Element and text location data
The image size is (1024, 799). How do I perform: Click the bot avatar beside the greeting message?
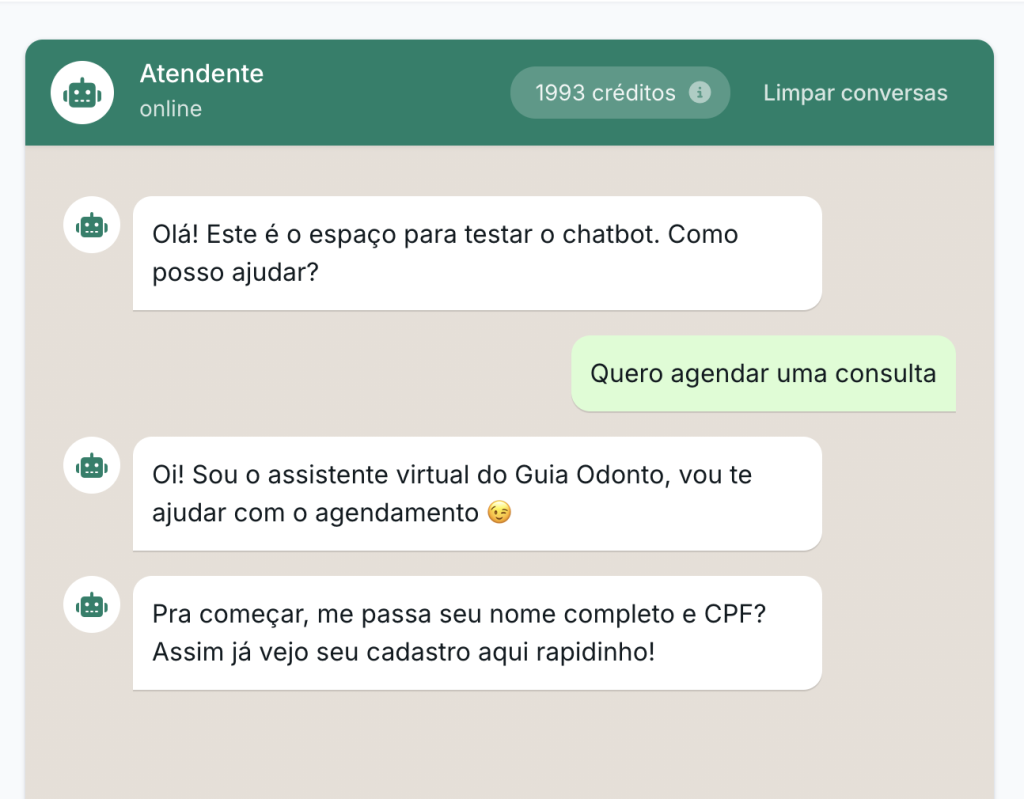[91, 225]
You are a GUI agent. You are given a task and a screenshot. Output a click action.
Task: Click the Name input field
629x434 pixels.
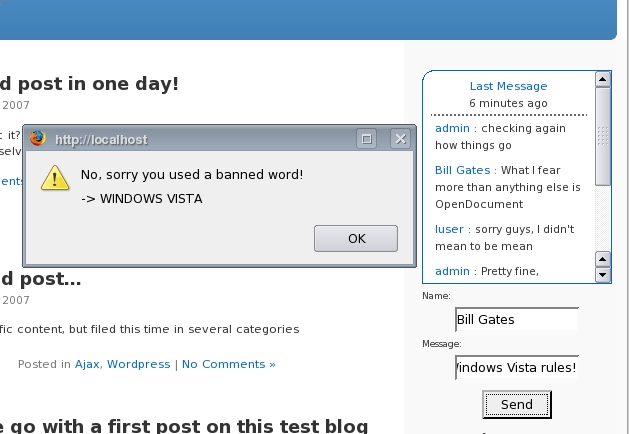[516, 320]
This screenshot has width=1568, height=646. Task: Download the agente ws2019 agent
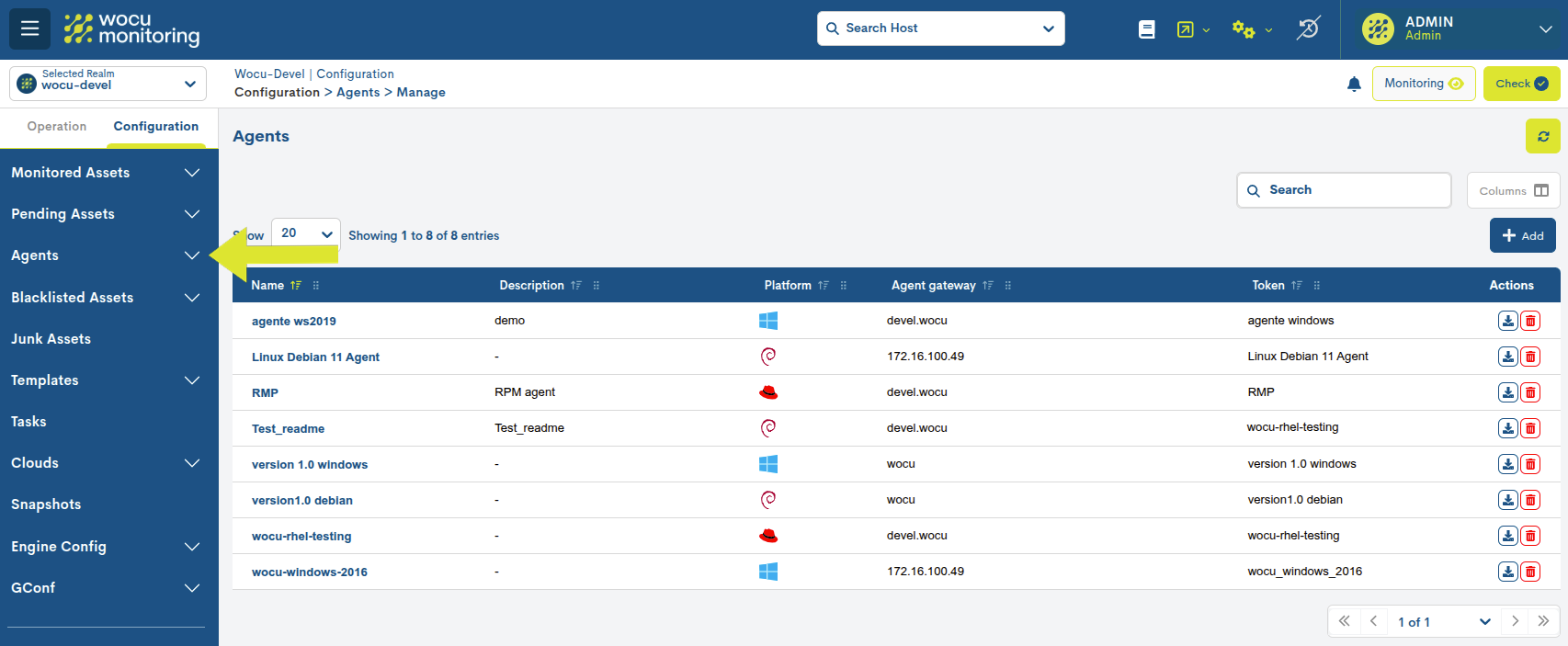click(1507, 321)
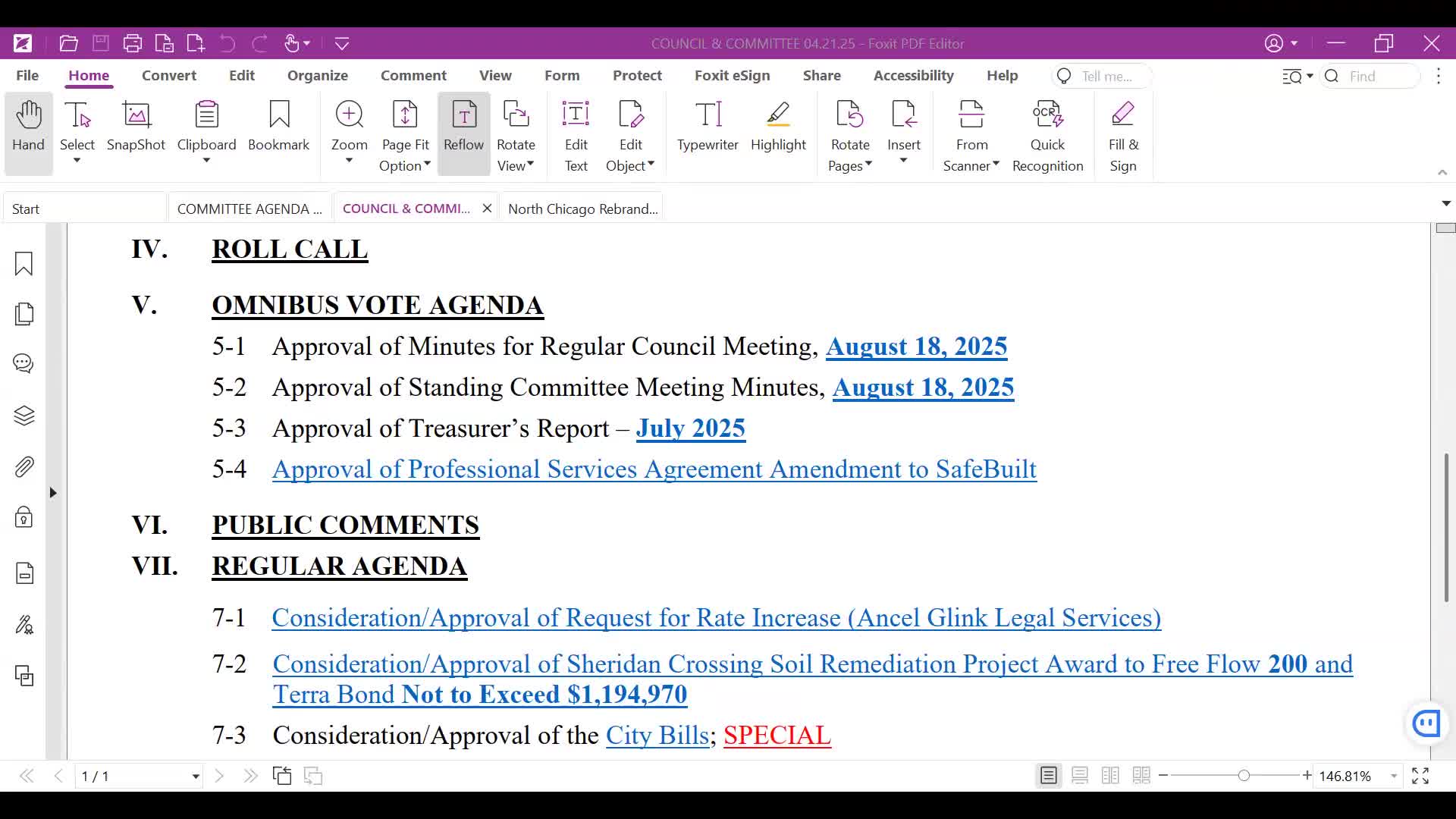Screen dimensions: 1456x819
Task: Enable two-page facing display mode
Action: point(1110,776)
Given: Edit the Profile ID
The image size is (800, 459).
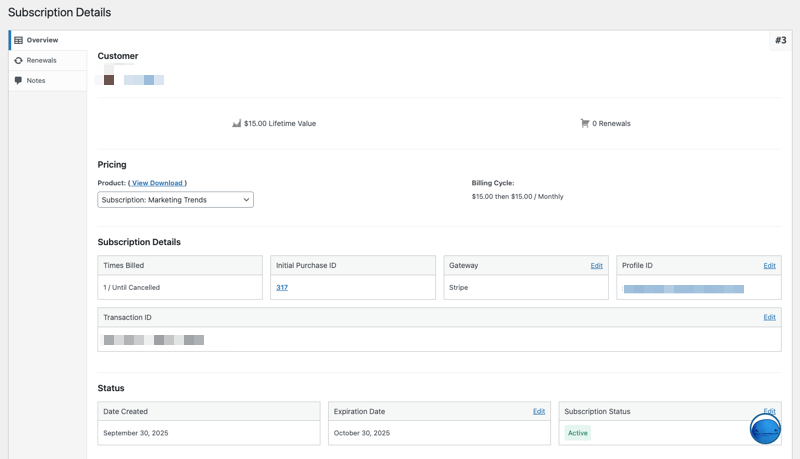Looking at the screenshot, I should click(x=769, y=266).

Required work -
Show each line of the entries above that contains the word "agent".

Problem solution -
You are a GUI agent. You are given a task and a screenshot. Output a click action.
This screenshot has width=1568, height=646. Task: Download the agente ws2019 agent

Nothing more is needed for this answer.